• **Requirement**
You are asked to write out the full listing exactly as it stands.

START Records supplied

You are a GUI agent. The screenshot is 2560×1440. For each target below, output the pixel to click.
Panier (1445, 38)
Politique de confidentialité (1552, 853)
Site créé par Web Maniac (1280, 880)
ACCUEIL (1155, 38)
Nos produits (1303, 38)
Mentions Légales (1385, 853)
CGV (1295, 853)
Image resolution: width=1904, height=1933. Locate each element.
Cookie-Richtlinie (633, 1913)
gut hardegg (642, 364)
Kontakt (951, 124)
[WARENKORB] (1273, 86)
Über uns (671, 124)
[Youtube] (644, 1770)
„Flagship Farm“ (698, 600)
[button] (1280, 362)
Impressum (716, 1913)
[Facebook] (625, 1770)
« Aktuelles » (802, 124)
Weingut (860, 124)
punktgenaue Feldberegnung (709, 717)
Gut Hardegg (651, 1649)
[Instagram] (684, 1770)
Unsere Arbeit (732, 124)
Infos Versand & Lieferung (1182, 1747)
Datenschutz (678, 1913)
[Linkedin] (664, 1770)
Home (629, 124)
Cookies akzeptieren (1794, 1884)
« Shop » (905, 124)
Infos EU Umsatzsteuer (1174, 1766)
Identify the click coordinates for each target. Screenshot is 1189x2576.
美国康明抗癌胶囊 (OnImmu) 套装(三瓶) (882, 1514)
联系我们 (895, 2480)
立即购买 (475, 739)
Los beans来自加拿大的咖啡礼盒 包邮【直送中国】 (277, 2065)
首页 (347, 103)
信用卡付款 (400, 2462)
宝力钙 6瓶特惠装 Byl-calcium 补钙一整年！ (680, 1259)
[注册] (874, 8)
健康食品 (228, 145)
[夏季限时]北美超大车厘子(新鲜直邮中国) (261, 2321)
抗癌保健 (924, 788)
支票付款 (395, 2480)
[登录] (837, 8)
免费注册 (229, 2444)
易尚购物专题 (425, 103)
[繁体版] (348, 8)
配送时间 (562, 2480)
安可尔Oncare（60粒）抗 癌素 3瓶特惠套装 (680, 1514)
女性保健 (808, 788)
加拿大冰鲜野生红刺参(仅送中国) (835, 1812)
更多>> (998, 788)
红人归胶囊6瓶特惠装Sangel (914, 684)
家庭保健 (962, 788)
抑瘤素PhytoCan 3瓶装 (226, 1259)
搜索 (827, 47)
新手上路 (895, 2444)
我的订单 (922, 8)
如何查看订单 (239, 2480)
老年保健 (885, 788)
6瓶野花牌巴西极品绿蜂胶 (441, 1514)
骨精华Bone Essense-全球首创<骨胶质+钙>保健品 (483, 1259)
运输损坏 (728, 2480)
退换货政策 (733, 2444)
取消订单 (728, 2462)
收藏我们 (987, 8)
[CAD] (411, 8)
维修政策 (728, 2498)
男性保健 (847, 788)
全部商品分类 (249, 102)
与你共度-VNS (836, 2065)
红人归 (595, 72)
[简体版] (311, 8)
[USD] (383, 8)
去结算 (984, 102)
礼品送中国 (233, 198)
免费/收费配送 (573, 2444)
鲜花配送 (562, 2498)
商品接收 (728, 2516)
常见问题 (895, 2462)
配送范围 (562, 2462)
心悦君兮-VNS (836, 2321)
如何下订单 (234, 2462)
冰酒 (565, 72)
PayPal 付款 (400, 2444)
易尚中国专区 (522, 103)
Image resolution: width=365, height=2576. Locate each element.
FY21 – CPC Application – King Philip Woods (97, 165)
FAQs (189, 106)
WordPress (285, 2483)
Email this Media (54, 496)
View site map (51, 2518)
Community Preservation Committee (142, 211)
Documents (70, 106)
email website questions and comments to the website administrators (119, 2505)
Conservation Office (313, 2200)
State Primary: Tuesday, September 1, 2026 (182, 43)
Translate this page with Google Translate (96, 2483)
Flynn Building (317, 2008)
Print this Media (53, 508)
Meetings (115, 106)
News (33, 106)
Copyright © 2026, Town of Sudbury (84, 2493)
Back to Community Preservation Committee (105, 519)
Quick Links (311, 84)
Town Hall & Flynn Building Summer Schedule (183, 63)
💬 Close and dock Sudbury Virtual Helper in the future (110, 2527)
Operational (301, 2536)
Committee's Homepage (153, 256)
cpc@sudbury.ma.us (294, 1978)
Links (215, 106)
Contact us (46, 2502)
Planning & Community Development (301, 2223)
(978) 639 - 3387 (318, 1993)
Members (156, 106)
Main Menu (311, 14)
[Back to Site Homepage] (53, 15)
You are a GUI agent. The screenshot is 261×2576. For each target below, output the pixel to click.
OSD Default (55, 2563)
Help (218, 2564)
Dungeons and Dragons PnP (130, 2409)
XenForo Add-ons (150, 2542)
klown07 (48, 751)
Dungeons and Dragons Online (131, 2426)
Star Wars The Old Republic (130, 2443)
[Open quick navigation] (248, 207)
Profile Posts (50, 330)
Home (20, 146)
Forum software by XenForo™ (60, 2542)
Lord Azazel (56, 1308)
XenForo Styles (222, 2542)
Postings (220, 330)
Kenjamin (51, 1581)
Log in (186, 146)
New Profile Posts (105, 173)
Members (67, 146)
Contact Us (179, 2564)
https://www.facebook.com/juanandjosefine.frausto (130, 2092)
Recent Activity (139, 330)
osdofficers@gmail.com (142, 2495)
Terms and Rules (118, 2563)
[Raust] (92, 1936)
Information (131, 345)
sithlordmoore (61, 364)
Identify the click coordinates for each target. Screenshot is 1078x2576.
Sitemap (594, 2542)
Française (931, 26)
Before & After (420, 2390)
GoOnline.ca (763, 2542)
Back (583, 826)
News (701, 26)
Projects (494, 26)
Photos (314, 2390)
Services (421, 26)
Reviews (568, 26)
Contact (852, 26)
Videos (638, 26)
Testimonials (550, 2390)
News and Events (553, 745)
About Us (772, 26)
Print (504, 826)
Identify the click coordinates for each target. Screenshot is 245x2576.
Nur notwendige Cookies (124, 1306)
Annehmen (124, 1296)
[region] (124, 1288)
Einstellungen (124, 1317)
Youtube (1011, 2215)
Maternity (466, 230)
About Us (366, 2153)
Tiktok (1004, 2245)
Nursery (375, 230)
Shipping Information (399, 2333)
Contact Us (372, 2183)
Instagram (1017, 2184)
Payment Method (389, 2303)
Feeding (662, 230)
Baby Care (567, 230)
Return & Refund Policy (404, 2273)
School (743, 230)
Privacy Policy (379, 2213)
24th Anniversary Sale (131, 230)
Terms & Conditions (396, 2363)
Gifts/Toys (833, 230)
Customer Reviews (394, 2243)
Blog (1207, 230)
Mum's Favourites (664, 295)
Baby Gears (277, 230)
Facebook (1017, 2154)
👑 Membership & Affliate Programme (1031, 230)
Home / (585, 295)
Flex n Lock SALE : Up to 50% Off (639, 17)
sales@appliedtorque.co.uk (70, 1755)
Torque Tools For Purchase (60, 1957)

END Records supplied

• **Output below**
You are a GUI agent. The screenshot is 2560×1440. For each target below, output the pixel to click.
Panier (1445, 38)
Politique de confidentialité (1552, 853)
Site créé par Web Maniac (1280, 880)
ACCUEIL (1155, 38)
Nos produits (1303, 38)
Mentions Légales (1385, 853)
CGV (1295, 853)
Image resolution: width=1904, height=1933. Locate each element.
Cookie-Richtlinie (633, 1913)
gut hardegg (642, 364)
Kontakt (951, 124)
[WARENKORB] (1273, 86)
Über uns (671, 124)
[Youtube] (644, 1770)
„Flagship Farm“ (698, 600)
[button] (1280, 362)
Impressum (716, 1913)
[Facebook] (625, 1770)
« Aktuelles » (802, 124)
Weingut (860, 124)
punktgenaue Feldberegnung (709, 717)
Gut Hardegg (651, 1649)
[Instagram] (684, 1770)
Unsere Arbeit (732, 124)
Infos Versand & Lieferung (1182, 1747)
Datenschutz (678, 1913)
[Linkedin] (664, 1770)
Home (629, 124)
Cookies akzeptieren (1794, 1884)
« Shop » (905, 124)
Infos EU Umsatzsteuer (1174, 1766)
Identify the click coordinates for each target. Screenshot is 1189x2576.
美国康明抗癌胶囊 (OnImmu) 套装(三瓶) (882, 1514)
联系我们 (895, 2480)
立即购买 (475, 739)
Los beans来自加拿大的咖啡礼盒 包邮【直送中国】 (277, 2065)
首页 (347, 103)
信用卡付款 (400, 2462)
宝力钙 6瓶特惠装 Byl-calcium 补钙一整年！ (680, 1259)
[注册] (874, 8)
健康食品 (228, 145)
[夏季限时]北美超大车厘子(新鲜直邮中国) (261, 2321)
抗癌保健 (924, 788)
支票付款 (395, 2480)
[登录] (837, 8)
免费注册 (229, 2444)
易尚购物专题 (425, 103)
[繁体版] (348, 8)
配送时间 (562, 2480)
安可尔Oncare（60粒）抗 癌素 3瓶特惠套装 (680, 1514)
女性保健 (808, 788)
加拿大冰鲜野生红刺参(仅送中国) (835, 1812)
更多>> (998, 788)
红人归胶囊6瓶特惠装Sangel (914, 684)
家庭保健 (962, 788)
抑瘤素PhytoCan 3瓶装 (226, 1259)
搜索 (827, 47)
新手上路 (895, 2444)
我的订单 (922, 8)
如何查看订单 (239, 2480)
老年保健 (885, 788)
6瓶野花牌巴西极品绿蜂胶 (441, 1514)
骨精华Bone Essense-全球首创<骨胶质+钙>保健品 (483, 1259)
运输损坏 (728, 2480)
退换货政策 (733, 2444)
取消订单 (728, 2462)
收藏我们 (987, 8)
[CAD] (411, 8)
维修政策 (728, 2498)
男性保健 (847, 788)
全部商品分类 (249, 102)
与你共度-VNS (836, 2065)
红人归 (595, 72)
[简体版] (311, 8)
[USD] (383, 8)
去结算 (984, 102)
礼品送中国 (233, 198)
免费/收费配送 (573, 2444)
鲜花配送 (562, 2498)
商品接收 (728, 2516)
常见问题 (895, 2462)
配送范围 (562, 2462)
心悦君兮-VNS (836, 2321)
如何下订单 (234, 2462)
冰酒 (565, 72)
PayPal 付款 (400, 2444)
易尚中国专区 (522, 103)
Image resolution: width=365, height=2576. Locate each element.
FY21 – CPC Application – King Philip Woods (97, 165)
FAQs (189, 106)
WordPress (285, 2483)
Email this Media (54, 496)
View site map (51, 2518)
Community Preservation Committee (142, 211)
Documents (70, 106)
email website questions and comments to the website administrators (119, 2505)
Conservation Office (313, 2200)
State Primary: Tuesday, September 1, 2026 (182, 43)
Translate this page with Google Translate (96, 2483)
Flynn Building (317, 2008)
Print this Media (53, 508)
Meetings (115, 106)
News (33, 106)
Copyright © 2026, Town of Sudbury (84, 2493)
Back to Community Preservation Committee (105, 519)
Quick Links (311, 84)
Town Hall & Flynn Building Summer Schedule (183, 63)
💬 Close and dock Sudbury Virtual Helper in the future (110, 2527)
Operational (301, 2536)
Committee's Homepage (153, 256)
cpc@sudbury.ma.us (294, 1978)
Links (215, 106)
Contact us (46, 2502)
Planning & Community Development (301, 2223)
(978) 639 - 3387 (318, 1993)
Members (156, 106)
Main Menu (311, 14)
[Back to Site Homepage] (53, 15)
You are a GUI agent. The screenshot is 261×2576. For each target below, output the pixel to click.
OSD Default (55, 2563)
Help (218, 2564)
Dungeons and Dragons PnP (130, 2409)
XenForo Add-ons (150, 2542)
klown07 (48, 751)
Dungeons and Dragons Online (131, 2426)
Star Wars The Old Republic (130, 2443)
[Open quick navigation] (248, 207)
Profile Posts (50, 330)
Home (20, 146)
Forum software by XenForo™ (60, 2542)
Lord Azazel (56, 1308)
XenForo Styles (222, 2542)
Postings (220, 330)
Kenjamin (51, 1581)
Log in (186, 146)
New Profile Posts (105, 173)
Members (67, 146)
Contact Us (179, 2564)
https://www.facebook.com/juanandjosefine.frausto (130, 2092)
Recent Activity (139, 330)
osdofficers@gmail.com (142, 2495)
Terms and Rules (118, 2563)
[Raust] (92, 1936)
Information (131, 345)
sithlordmoore (61, 364)
Identify the click coordinates for each target. Screenshot is 1078x2576.
Sitemap (594, 2542)
Française (931, 26)
Before & After (420, 2390)
GoOnline.ca (763, 2542)
Back (583, 826)
News (701, 26)
Projects (494, 26)
Photos (314, 2390)
Services (421, 26)
Reviews (568, 26)
Contact (852, 26)
Videos (638, 26)
Testimonials (550, 2390)
News and Events (553, 745)
About Us (772, 26)
Print (504, 826)
Identify the click coordinates for each target. Screenshot is 245x2576.
Nur notwendige Cookies (124, 1306)
Annehmen (124, 1296)
[region] (124, 1288)
Einstellungen (124, 1317)
Youtube (1011, 2215)
Maternity (466, 230)
About Us (366, 2153)
Tiktok (1004, 2245)
Nursery (375, 230)
Shipping Information (399, 2333)
Contact Us (372, 2183)
Instagram (1017, 2184)
Payment Method (389, 2303)
Feeding (662, 230)
Baby Care (567, 230)
Return & Refund Policy (404, 2273)
School (743, 230)
Privacy Policy (379, 2213)
24th Anniversary Sale (131, 230)
Terms & Conditions (396, 2363)
Gifts/Toys (833, 230)
Customer Reviews (394, 2243)
Blog (1207, 230)
Mum's Favourites (664, 295)
Baby Gears (277, 230)
Facebook (1017, 2154)
👑 Membership & Affliate Programme (1031, 230)
Home / (585, 295)
Flex n Lock SALE : Up to 50% Off (639, 17)
sales@appliedtorque.co.uk (70, 1755)
Torque Tools For Purchase (60, 1957)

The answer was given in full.